Always search for these patterns:

- `WebView`, `addJavascriptInterface`, `setJavaScriptEnabled(true)`, `setAllowFileAccess(true)`
- `TrustManager`, `HostnameVerifier`, `SSLContext`, `X509TrustManager`
- `SharedPreferences`, `DataStore`, `RoomDatabase`, `SQLiteDatabase`, `rawQuery`, `execSQL`
- `Intent.get*Extra`, `PendingIntent`, `TaskStackBuilder`
- `ContentProvider`, `FileProvider`, `Uri.parse`, `openFile*`, `DocumentFile`
- `Log.`, `Timber.`, `println`, `HttpLoggingInterceptor`
- `android:exported`, `grantUriPermissions`, `usesCleartextTraffic`, `allowBackup`

## What to Produce

### A) Findings (prioritized)

- **P0 (Must fix)**: exploitable, ships user-data leakage, auth bypass, TLS bypass, exported component risks, trust-all SSL, injection.
- **P1 (Should fix)**: hardening gaps, sensitive logs, weak defaults, missing validation.
- **P2 (Nice to have)**: best practices, defense-in-depth improvements.

### B) Concrete Fixes

- Provide minimal code examples/diffs, and safe configuration changes.
- Prefer platform/Jetpack security APIs over custom code.

### C) Create a Report File

After every review, create a markdown report under:

- `ai-build/security-review/[YYYY-MM-DD]-android-app-security-review.md`

Use this format:

# Code Review: Android App Security

**Scope**: [modules/files reviewed]
**Critical Issues (P0)**: [count]

## Priority 0 (Must Fix)

- [Issue + file + fix]

## Priority 1 (Should Fix)

- ...

## Priority 2 (Nice to Have)

- ...

## Notes

- Assumptions, limitations, and any areas requiring manual verification (e.g., server-side controls).
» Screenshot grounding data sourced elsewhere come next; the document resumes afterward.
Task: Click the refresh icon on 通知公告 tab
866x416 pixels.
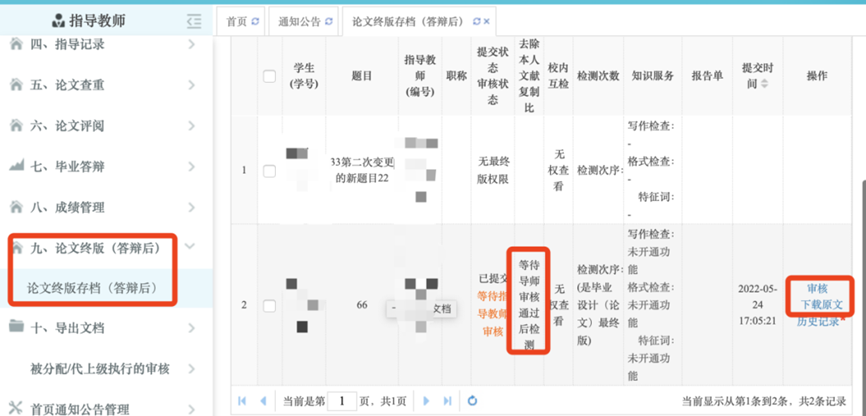Action: coord(329,21)
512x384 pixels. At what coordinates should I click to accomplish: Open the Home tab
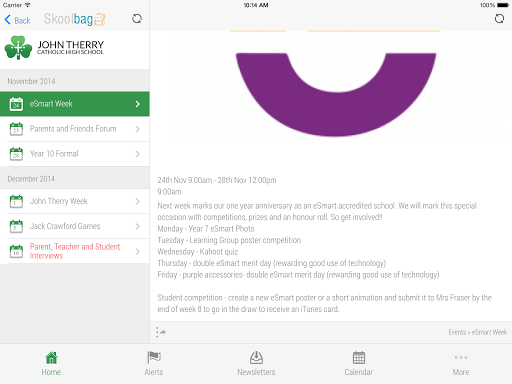point(51,364)
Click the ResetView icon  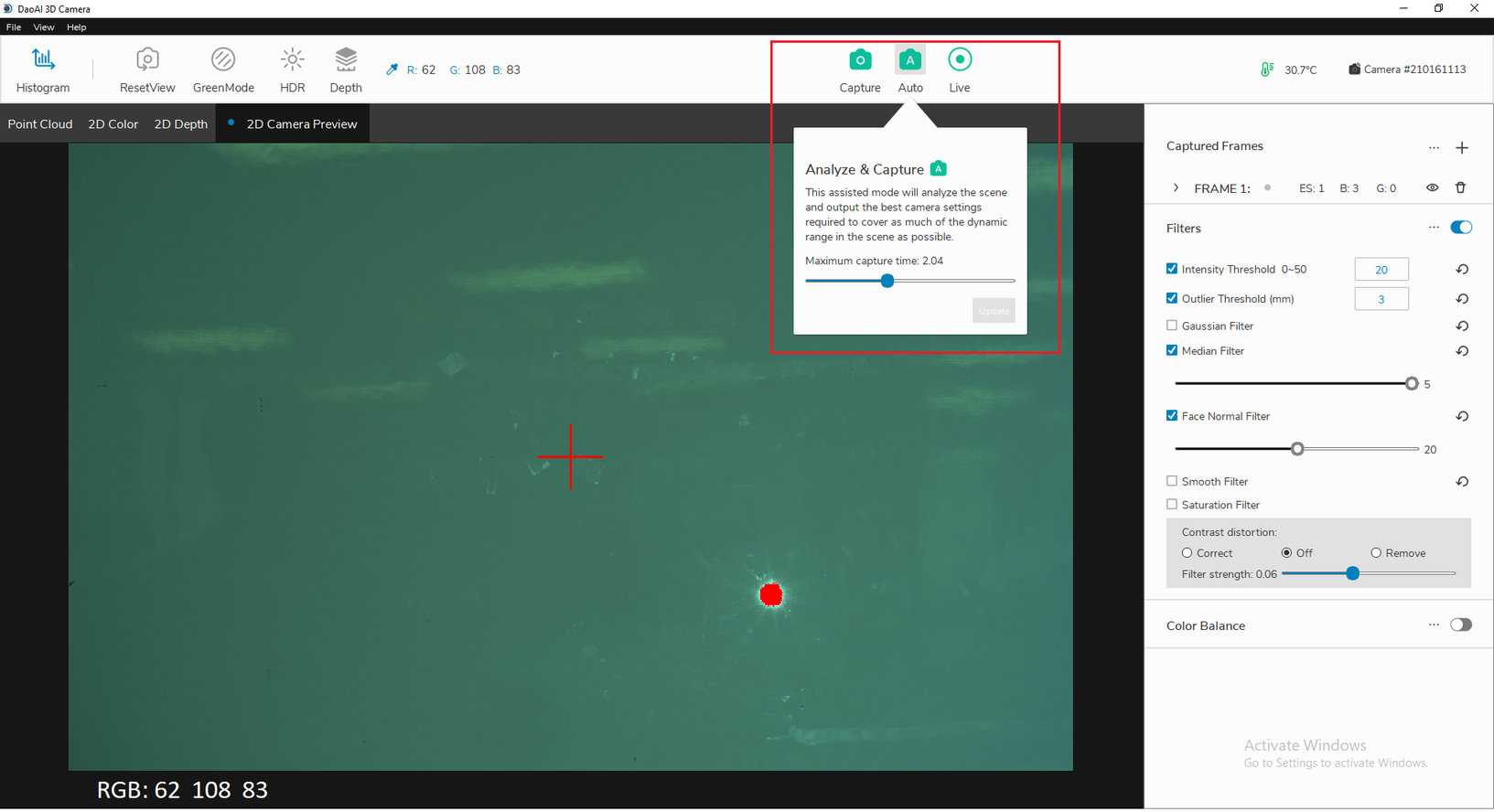(x=147, y=69)
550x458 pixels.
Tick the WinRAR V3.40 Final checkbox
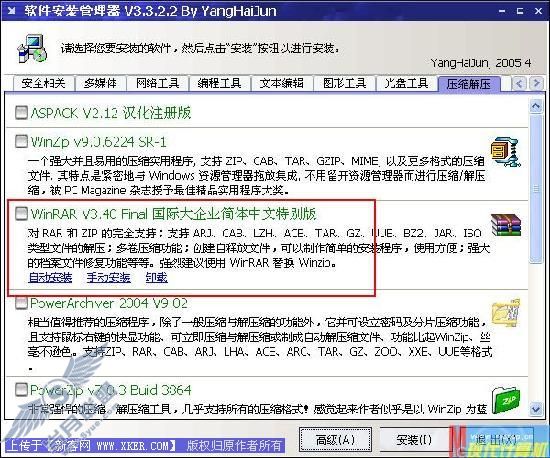click(21, 213)
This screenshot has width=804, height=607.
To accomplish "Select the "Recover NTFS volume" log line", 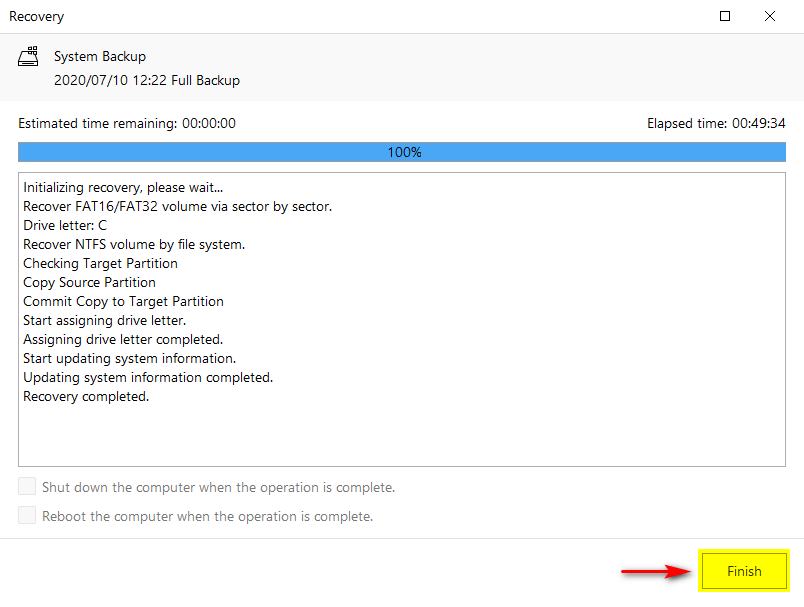I will (x=134, y=244).
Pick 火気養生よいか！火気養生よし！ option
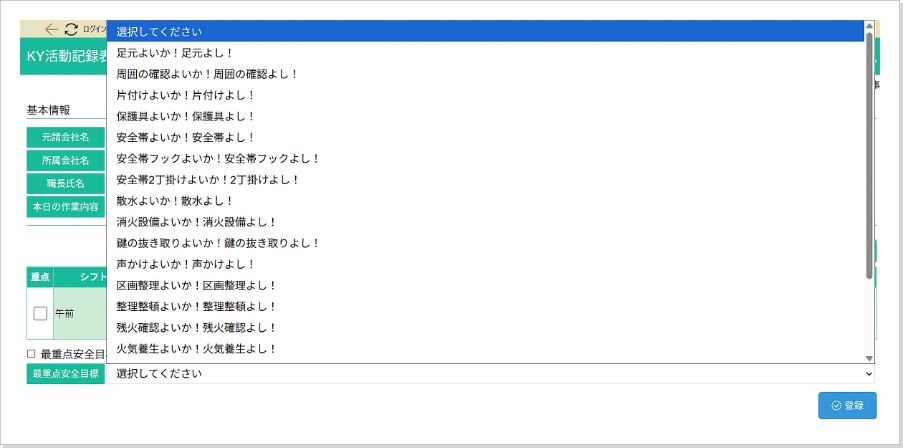Screen dimensions: 903x448 coord(196,348)

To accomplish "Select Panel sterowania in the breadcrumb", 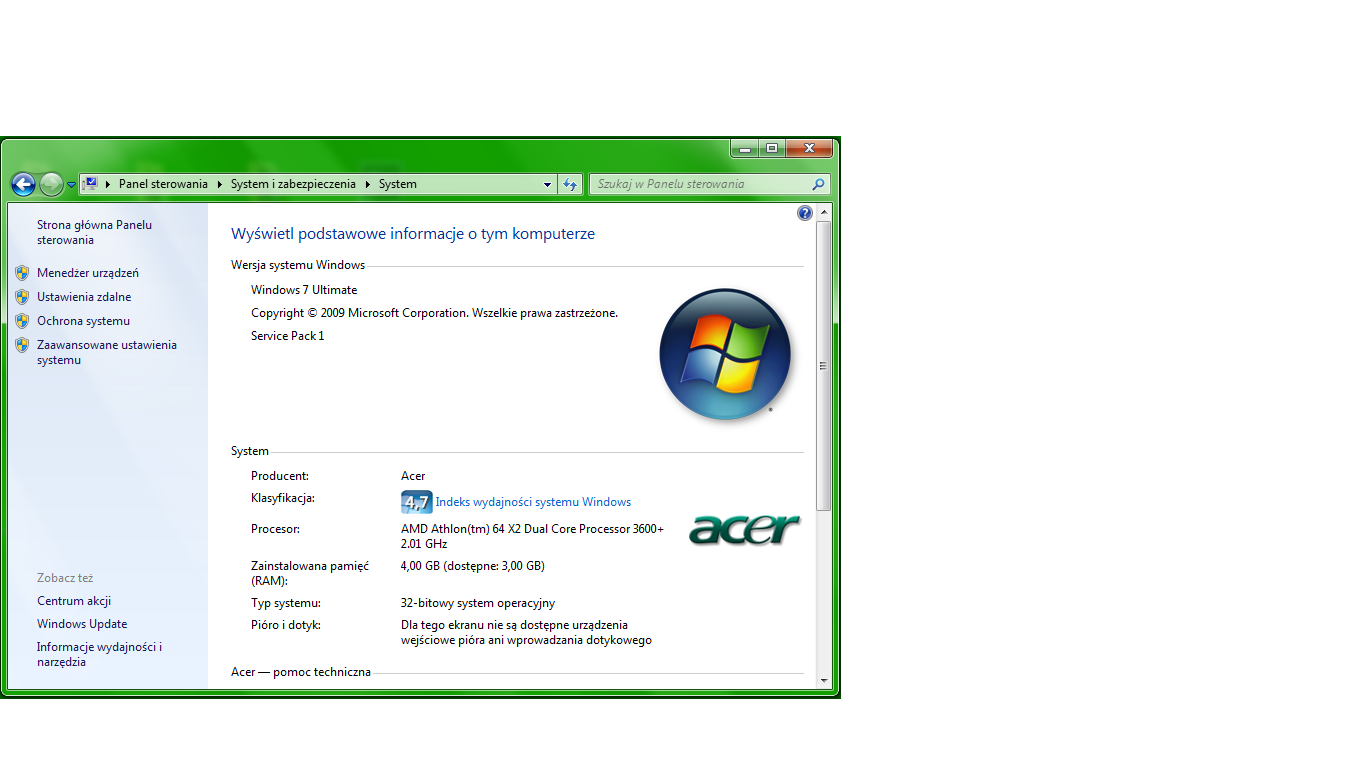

## Execution Steps (how to review)

1. Enumerate relevant modules and entry points (manifest, networking layer, storage layer, auth).
2. Run targeted searches for hotspot patterns listed above.
3. Inspect each match and trace data flow: sources (user/network) -> sinks (SQL/file/log/intent/webview).
4. Validate security configs: manifest, network security config, build types/flavors.
5. Compile findings, propose fixes, and write the report to the file path above.

Remember: prioritize basic application security principles—least privilege, secure defaults, explicit trust boundaries,
minimization of sensitive data, and defense-in-depth.